Of particular note was the fact that Brewster had been bet down at both the host site and at Pinnacle, a leading offshore book, from an 11-1 underdog to a 3 1/2-1 underdog by fight time, which could only happen if there was a huge influx of money wagered on him.

Professional gambler Lem Banker called me the next day to share his concerns and we both did a little checking without uncovering anything untoward.

But Brewster's unexpected victory was very much on my mind Saturday night at the sports book in the Palms when I noticed the upcoming Vitali Klitschko vs. Sanders fight had been taken off the board.

"It's because the other Klitschko looked like he was poisoned or something in the fight with Brewster," the ticket writer told me, when I asked for the reasoning behind the move to take down the Klitschko vs. Sanders line.

So I called Banker back on Sunday to see what he thought.

"You know me. I've seen every fight you can think of for the past 60 or 70 years," he said. "The thing I noticed about (Wladimir) Klitschko was at the end of the second round when he walked back to his corner all glassy eyed, even though he hadn't really been hit.

"It was like he was doped up."

Everyone agrees that the Klitschko brothers share a weak chin, but they also come across as hale and hearty and tough enough to withstand a typical round of boxing without looking exhausted. But Wladimir Klitschko did appear unduly affected during his fight with Brewster and the fact of the matter is he all but collapsed and never recovered after the first time he was seriously hit.

Now bear in mind that the Klitschkos are exceptionally well financed and have a ton of money behind them. They're also smart men and it's unfathomable that either one would be involved in anything corrupt.

But that doesn't mean someone from the outside couldn't have slipped Wladimir a mickey.

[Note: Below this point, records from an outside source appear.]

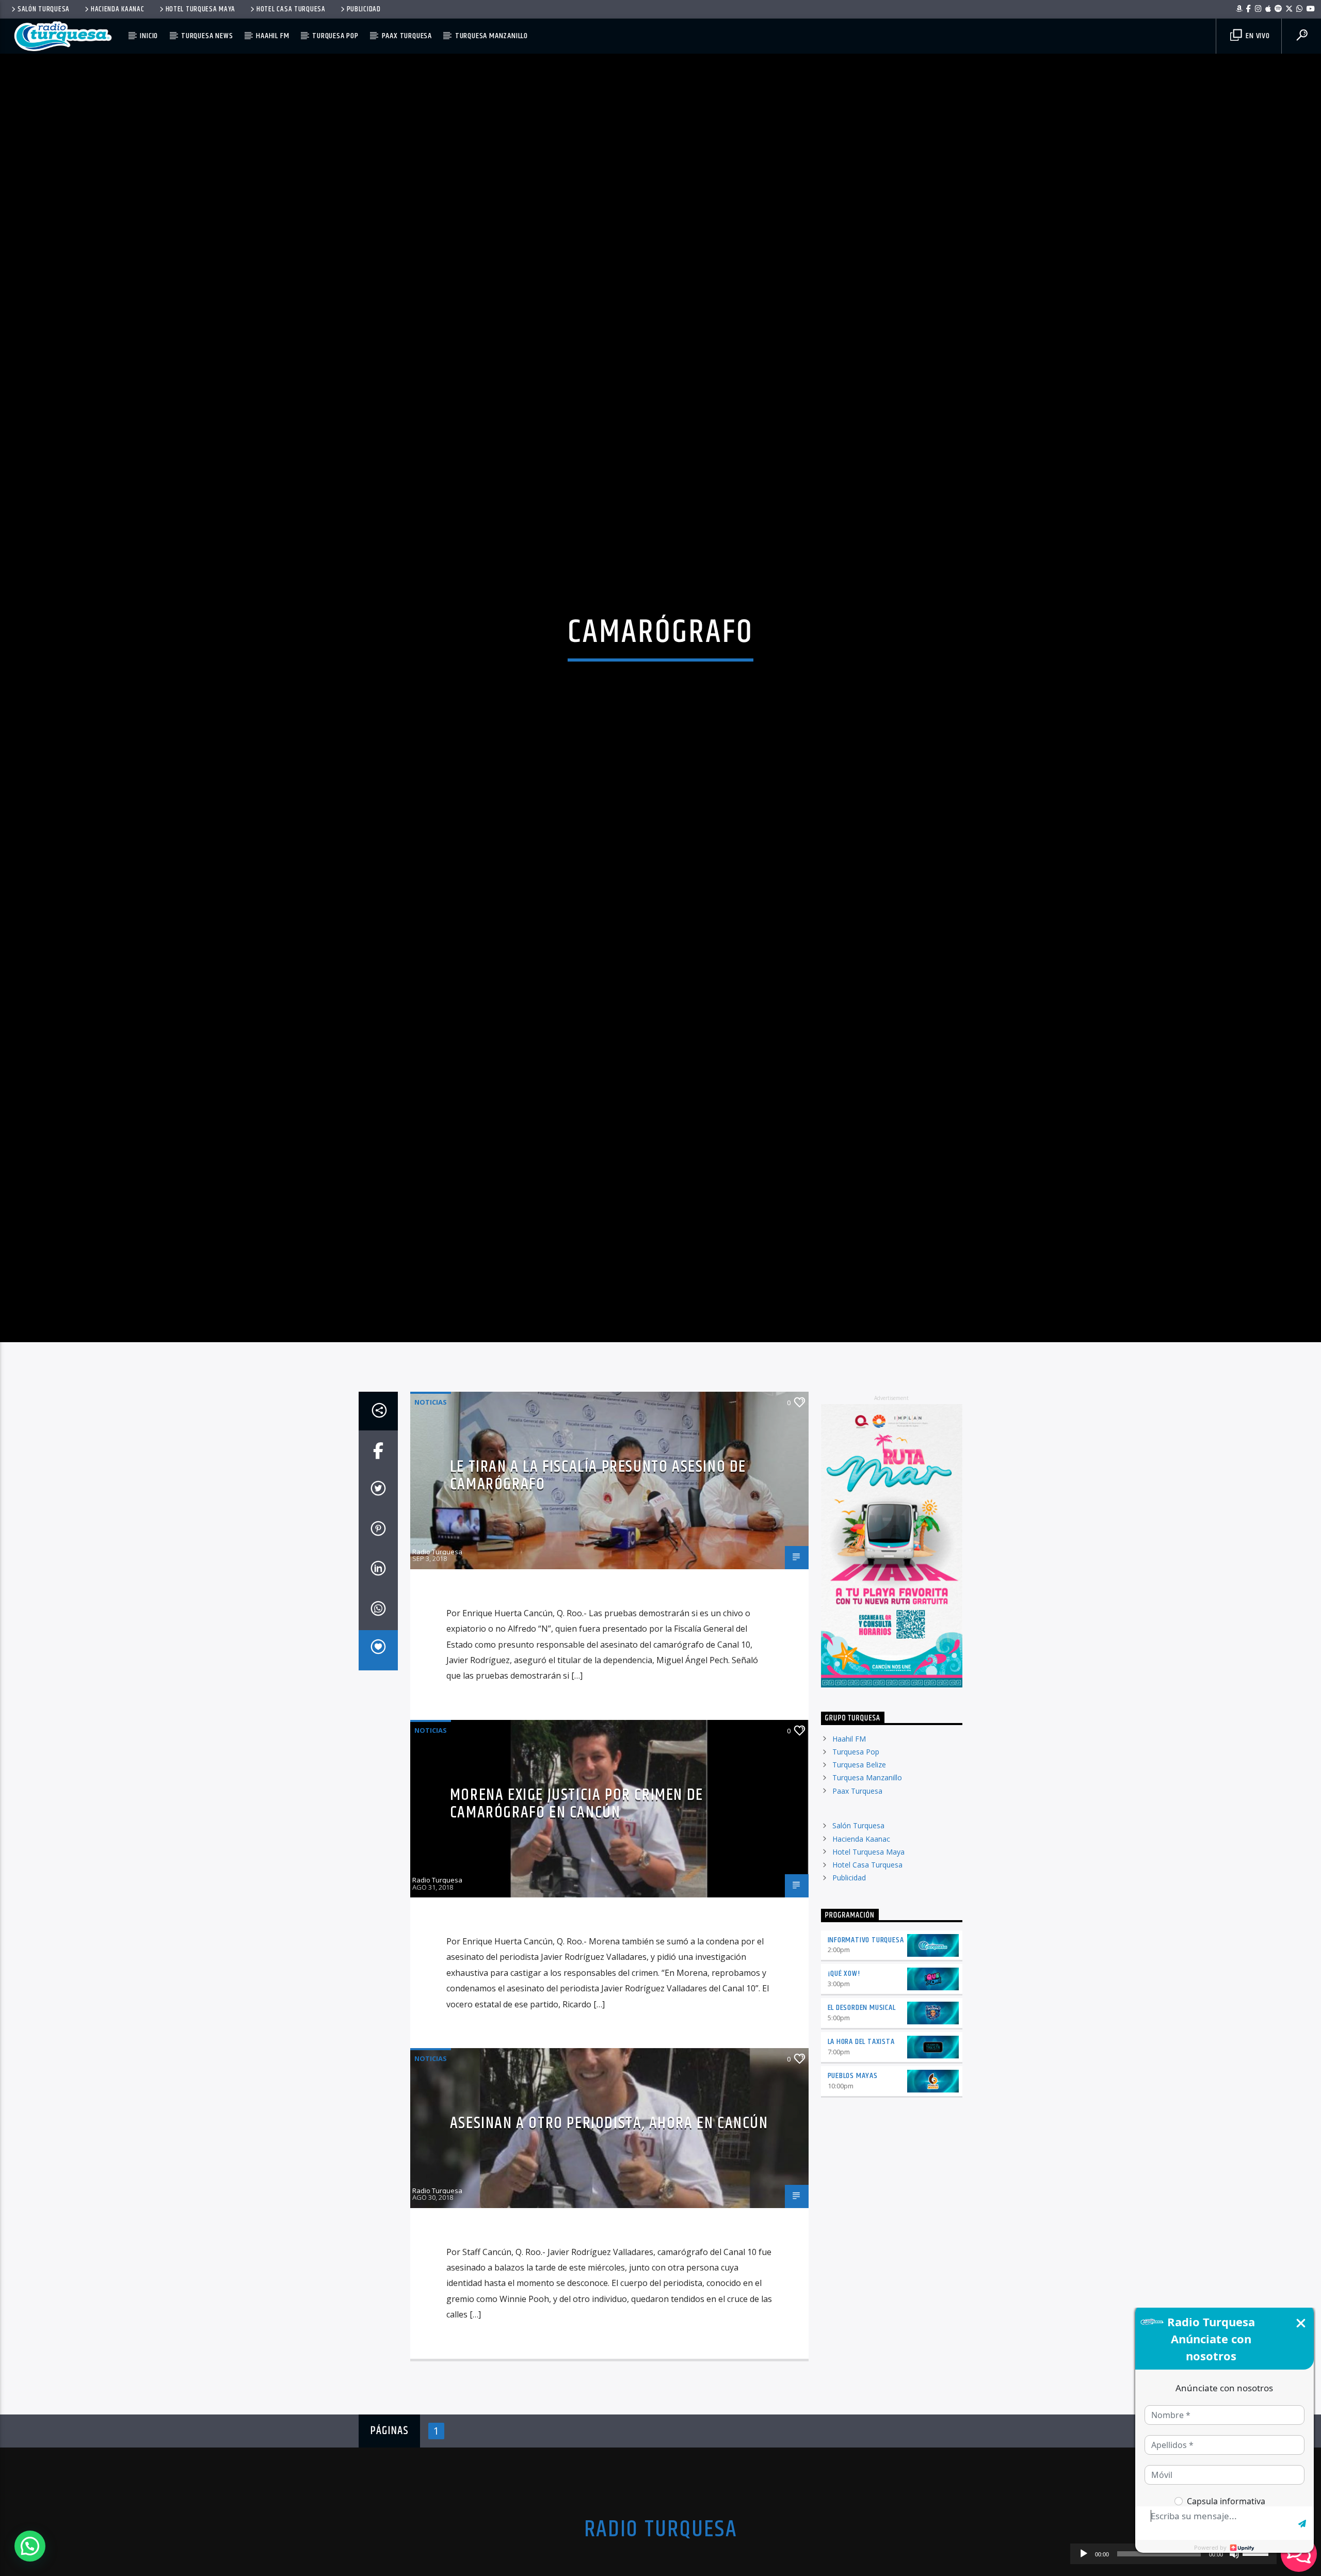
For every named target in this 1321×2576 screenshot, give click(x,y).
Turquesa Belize (859, 1871)
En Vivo (1256, 35)
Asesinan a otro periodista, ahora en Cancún (609, 2230)
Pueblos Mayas (853, 2182)
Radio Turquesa (437, 1658)
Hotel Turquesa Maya (201, 9)
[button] (29, 2546)
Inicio (149, 35)
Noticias (430, 1508)
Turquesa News (207, 35)
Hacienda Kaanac (117, 9)
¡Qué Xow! (844, 2080)
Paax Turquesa (407, 35)
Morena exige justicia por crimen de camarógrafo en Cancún (576, 1911)
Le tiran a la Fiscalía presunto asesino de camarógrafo (598, 1582)
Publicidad (364, 9)
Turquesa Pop (335, 35)
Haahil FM (272, 35)
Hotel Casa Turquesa (291, 9)
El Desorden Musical (862, 2114)
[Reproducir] (1083, 2554)
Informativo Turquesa (866, 2046)
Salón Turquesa (44, 9)
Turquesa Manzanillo (491, 35)
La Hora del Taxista (861, 2148)
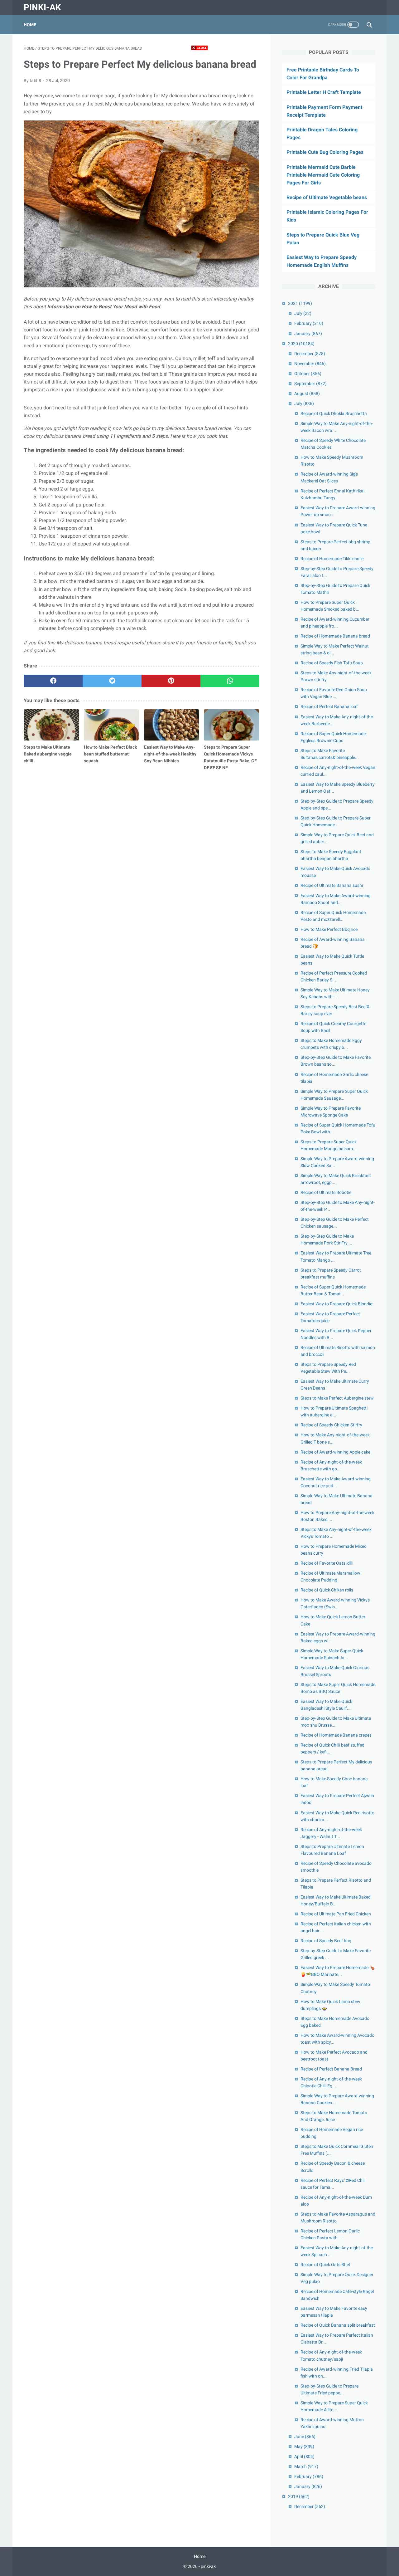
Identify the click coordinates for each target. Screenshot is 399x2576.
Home (30, 24)
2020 (301, 343)
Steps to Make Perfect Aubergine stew (337, 1398)
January (308, 333)
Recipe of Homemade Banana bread (335, 635)
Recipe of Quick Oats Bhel (325, 2264)
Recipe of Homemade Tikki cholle (331, 558)
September (310, 383)
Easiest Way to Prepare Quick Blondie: (336, 1303)
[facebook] (53, 681)
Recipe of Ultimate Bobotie (325, 1192)
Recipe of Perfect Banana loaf (329, 706)
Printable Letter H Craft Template (323, 92)
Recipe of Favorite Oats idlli (326, 1563)
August (307, 393)
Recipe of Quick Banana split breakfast (337, 2325)
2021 (300, 303)
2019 (299, 2496)
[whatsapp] (229, 681)
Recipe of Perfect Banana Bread (331, 2068)
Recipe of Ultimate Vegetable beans (326, 197)
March (306, 2466)
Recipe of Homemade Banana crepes (336, 1735)
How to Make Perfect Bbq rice (329, 929)
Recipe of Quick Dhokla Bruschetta (333, 413)
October (307, 373)
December (309, 353)
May (304, 2446)
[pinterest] (171, 681)
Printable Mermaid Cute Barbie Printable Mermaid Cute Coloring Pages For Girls (323, 175)
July (302, 313)
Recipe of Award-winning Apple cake (335, 1451)
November (310, 363)
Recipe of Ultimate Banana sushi (331, 885)
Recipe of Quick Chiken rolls (326, 1589)
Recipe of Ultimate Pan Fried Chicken (335, 1913)
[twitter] (112, 681)
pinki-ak (42, 7)
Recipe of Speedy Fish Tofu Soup (331, 662)
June (304, 2436)
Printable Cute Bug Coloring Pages (324, 152)
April (304, 2456)
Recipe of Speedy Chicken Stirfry (331, 1424)
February (308, 323)
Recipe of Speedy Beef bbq (325, 1940)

"I heard him breathing so hard during the second round," Brewster recalled of the fight in an interview during Saturday night's pay-per-view telecast of a card in New York that featured John Ruiz defeating Fres Oquendo and Chris Byrd settling for a draw with Andrew Golota in separate heavyweight title fights.

Without saying as much, Brewster let it be known that Klitschko was either out of shape or surprisingly less vigilant in the ring than Brewster expected. His confidence buoyed, Brewster eventually connected with a couple of punches that put an end to the fight and made anyone who bet on him -- as promoter Don King emphatically said he had -- a handsome sum.

Brewster came into the fight with a "puncher's chance" and I suspect that's how he won it. But with the betting line having moved so much -- and with King involved, for whatever that's worth -- suspicions are raised.

So much so that the Palms, for one, has backed off taking bets on the fight coming up in Los Angeles with the other Klitschko, although it may repost the line later this week; the Palms routinely posts lines on fights that many other Las Vegas books do not offer.

Banker likened the one-sided action that came in on Brewster to a 1999 fight in New York between Lennox Lewis and Evander Holyfield. That fight, which was scored a draw and included a conflict-of-interest controversy fueled by a female judge who was working the bout, was posted with Lewis as an 11-5 favorite but moved all the way to pick 'em on the day of the bout.

"It takes a lot of money to move a line like that, whether it's here in town or at a place like Pinnacle," Banker said.

And when the line moves that much and a key performer -- in this most recent case, Wladimir Klitschko -- underachieves, there can be repercussions, however vague the innuendo.

Maybe the result of that fight at Mandalay Bay was just a fluke, but rather than get burned too badly by the Klitschko brothers twice in one month the Palms has removed itself from the equation. At a time when it normally would welcome betting action on the fight, it prefers, instead, to play it safe and defer.